Data on locating visible targets -
________________________
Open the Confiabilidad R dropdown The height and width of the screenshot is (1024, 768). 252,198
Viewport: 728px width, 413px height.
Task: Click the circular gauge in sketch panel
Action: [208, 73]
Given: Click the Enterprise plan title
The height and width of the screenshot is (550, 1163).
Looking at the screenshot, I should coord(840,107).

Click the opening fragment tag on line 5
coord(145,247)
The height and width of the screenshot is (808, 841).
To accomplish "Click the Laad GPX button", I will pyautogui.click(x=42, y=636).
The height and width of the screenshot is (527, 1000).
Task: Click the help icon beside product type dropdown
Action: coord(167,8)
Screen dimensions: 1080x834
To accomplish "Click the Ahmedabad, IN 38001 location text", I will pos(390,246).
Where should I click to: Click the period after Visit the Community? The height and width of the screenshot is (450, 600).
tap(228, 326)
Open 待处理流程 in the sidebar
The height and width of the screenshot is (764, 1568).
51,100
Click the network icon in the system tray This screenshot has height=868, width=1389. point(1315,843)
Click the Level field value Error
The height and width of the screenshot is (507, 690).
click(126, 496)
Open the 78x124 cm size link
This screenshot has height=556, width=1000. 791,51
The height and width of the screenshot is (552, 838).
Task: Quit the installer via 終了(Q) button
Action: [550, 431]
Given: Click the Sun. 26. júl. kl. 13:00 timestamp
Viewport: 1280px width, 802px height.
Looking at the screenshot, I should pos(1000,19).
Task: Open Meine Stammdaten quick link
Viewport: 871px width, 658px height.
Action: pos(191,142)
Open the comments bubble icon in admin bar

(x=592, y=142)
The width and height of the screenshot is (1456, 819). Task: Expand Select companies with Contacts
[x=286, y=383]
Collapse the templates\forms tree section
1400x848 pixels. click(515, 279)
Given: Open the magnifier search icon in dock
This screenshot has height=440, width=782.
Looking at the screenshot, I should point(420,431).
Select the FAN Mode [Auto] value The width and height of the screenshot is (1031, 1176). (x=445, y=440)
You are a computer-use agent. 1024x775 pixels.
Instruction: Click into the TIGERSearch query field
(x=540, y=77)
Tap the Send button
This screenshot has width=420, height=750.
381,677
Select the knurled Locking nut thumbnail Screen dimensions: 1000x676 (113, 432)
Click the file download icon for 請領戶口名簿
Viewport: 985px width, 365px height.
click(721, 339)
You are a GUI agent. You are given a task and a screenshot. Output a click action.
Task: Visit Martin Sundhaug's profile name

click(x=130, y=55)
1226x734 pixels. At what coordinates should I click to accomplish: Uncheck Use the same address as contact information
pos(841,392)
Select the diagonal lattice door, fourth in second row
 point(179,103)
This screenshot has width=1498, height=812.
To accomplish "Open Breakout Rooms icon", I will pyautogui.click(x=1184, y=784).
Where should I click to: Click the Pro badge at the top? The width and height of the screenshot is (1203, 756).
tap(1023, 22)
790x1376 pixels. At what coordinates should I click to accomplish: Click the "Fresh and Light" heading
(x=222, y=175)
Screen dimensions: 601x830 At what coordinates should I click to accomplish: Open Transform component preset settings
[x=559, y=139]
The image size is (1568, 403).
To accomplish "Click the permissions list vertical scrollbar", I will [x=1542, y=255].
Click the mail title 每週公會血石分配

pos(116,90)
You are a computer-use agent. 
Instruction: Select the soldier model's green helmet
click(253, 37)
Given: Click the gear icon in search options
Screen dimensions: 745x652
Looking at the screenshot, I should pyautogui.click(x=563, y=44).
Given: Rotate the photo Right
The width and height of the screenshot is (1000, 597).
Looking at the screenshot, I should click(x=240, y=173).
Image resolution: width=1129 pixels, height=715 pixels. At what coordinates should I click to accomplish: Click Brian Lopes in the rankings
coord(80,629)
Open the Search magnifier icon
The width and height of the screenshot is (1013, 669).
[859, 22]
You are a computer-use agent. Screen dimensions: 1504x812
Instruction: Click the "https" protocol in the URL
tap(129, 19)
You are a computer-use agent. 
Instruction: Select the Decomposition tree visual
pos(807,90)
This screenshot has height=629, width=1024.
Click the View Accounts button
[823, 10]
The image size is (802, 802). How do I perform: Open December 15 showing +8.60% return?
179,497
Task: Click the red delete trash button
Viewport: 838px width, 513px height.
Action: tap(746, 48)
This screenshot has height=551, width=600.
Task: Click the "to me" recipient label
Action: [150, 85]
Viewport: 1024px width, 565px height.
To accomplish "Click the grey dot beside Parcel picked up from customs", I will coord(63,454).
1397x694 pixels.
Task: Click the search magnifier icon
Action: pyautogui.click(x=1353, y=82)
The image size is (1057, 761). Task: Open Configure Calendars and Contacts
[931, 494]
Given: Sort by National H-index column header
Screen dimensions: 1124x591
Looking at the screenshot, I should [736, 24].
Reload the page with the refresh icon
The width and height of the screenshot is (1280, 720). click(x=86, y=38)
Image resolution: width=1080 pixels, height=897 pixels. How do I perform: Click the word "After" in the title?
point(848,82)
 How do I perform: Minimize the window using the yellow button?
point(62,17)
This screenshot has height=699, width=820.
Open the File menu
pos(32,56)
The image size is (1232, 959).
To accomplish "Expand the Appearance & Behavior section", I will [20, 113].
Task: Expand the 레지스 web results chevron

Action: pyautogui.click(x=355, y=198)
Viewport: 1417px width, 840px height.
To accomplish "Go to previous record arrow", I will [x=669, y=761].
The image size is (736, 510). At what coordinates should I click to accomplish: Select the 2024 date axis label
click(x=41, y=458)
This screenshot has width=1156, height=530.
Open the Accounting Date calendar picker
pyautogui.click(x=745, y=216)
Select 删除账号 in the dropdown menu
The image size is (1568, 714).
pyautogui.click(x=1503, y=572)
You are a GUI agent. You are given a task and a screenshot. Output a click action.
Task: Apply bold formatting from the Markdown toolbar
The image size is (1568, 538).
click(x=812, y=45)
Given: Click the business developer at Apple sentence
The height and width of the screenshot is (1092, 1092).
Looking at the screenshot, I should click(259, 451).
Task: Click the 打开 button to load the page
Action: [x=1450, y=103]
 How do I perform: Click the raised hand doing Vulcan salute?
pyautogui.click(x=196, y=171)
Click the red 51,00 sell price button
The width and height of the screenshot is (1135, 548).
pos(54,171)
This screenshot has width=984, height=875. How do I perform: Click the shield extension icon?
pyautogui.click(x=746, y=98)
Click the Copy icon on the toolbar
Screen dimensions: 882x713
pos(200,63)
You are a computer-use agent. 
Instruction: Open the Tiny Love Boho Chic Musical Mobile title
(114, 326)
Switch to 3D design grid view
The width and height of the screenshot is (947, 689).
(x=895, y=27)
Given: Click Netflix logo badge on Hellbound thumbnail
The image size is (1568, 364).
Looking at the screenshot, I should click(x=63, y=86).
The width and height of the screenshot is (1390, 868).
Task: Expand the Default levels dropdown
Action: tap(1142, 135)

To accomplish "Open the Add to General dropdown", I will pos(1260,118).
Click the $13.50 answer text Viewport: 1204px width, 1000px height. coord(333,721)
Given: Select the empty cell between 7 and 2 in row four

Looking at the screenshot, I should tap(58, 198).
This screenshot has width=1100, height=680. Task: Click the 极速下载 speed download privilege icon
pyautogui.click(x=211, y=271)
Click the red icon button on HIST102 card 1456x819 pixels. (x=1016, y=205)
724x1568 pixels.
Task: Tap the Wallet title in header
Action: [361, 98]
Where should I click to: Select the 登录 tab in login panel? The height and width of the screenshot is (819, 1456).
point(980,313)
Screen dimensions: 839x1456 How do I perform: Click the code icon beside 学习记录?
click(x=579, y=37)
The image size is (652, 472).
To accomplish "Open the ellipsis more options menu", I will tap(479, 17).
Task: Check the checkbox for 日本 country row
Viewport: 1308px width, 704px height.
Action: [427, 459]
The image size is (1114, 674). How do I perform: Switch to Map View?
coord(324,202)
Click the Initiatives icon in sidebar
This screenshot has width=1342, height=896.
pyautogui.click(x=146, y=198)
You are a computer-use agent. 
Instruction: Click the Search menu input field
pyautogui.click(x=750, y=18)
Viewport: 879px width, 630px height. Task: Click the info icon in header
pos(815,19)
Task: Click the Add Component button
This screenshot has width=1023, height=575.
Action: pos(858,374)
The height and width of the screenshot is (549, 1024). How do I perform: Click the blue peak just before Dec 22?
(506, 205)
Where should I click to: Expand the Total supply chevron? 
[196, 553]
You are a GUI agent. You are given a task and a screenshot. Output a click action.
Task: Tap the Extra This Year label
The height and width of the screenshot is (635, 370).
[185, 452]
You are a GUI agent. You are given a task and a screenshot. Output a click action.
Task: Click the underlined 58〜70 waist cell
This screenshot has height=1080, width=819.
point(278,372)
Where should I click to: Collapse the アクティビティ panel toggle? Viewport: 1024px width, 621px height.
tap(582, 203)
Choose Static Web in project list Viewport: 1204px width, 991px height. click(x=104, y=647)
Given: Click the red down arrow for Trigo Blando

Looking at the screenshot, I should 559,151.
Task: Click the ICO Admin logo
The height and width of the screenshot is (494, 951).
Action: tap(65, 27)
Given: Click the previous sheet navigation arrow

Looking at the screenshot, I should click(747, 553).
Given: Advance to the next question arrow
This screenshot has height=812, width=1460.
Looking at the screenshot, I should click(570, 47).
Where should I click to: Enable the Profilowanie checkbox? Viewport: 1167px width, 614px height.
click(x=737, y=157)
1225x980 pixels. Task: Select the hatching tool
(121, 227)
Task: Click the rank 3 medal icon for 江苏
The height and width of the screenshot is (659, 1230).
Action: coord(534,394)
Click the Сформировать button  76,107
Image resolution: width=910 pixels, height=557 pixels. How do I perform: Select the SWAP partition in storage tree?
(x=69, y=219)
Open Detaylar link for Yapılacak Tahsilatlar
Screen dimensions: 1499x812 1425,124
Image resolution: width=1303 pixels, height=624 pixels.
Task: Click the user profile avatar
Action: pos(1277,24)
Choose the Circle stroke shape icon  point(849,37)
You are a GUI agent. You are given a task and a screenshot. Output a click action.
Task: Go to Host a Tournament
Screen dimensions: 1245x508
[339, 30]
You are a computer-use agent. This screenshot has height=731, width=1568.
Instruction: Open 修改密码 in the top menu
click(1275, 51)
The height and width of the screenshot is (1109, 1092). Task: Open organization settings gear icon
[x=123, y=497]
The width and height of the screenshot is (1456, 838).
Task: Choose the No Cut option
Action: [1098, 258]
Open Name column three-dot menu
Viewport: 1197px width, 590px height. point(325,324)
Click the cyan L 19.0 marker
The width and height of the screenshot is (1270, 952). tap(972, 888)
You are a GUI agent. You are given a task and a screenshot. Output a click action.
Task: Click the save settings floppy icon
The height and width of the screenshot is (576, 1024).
________________________
Update the items starting at the line that has "This screenshot has width=1100, height=680." and ending after the line that has "Action: [361, 98]", replacing "red" with "orange" and leaving everything else unchanged. Return only those lines.

Exercise solution -
This screenshot has width=1100, height=680. Task: Click the 极速下载 speed download privilege icon
pyautogui.click(x=211, y=271)
Click the orange icon button on HIST102 card 1456x819 pixels. (x=1016, y=205)
724x1568 pixels.
Task: Tap the Wallet title in header
Action: [361, 98]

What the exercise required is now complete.